A Procuradoria-Geral da República (PGR) revelou esta quinta-feira que as prescrições de 2011 a 2013 representaram 0,05 por cento de perto de um milhão e 700 mil processos concluídos pelo Ministério Público (MP).

Oito magistrados do MP condenados

Nota da PGR enviada à agência Lusa refere que, no universo de processos findos, «foram declaradas menos de 900 prescrições, ou seja, estas representam cerca de 0,05% dos processos findos».

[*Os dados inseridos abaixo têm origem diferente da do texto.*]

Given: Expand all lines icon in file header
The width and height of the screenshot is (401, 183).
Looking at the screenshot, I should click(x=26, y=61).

Salienta a PGR que «o número de prescrições tem vindo a diminuir, sendo, neste momento, muito residual», acrescentando que «a prescrição tem como causa a participação/denúncia tardia ao Ministério Público ou às autoridades policiais, na esmagadora maioria dos casos».

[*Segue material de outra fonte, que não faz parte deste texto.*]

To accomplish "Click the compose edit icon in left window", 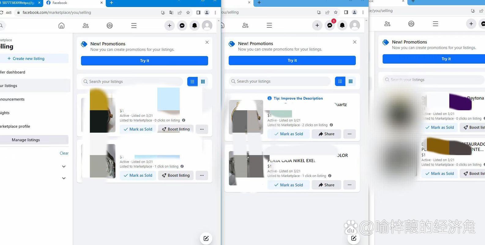I will [x=206, y=238].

Uma diminuição que a PGR entende que «resulta da atenção que os órgãos superiores do MP sempre dispensaram a esta problemática e é consequência do trabalho desenvolvido» pelos procuradores da República, «que, ainda que assumindo todas as responsabilidades, só podem responder pelos processos de que são titulares».

A PGR garante que o Conselho Superior do Ministério Público «tem oportunamente apreciado e sancionado os casos relacionados com esta matéria» e frisa que, de 2011 a 2013, «instaurou 135 inquéritos disciplinares».

«Destes, estima-se que cerca de metade respeitem à violação do dever de zelo, por parte dos magistrados, por verificação de prescrição, mas, também, por inobservância de prazos, dos quais não resultou a prescrição de inquéritos», esclarece-se.

A PGR avançou com o mesmo número - oito - de magistrados condenados por prescrição de processos, já hoje avançado pelo Sindicato dos Magistrados do Ministério Público.

Um dos magistrados condenados pelo Conselho Superior da Magistratura foi suspenso do exercício de funções, um outro foi condenado numa pena de multa e a seis foram aplicadas penas de advertência.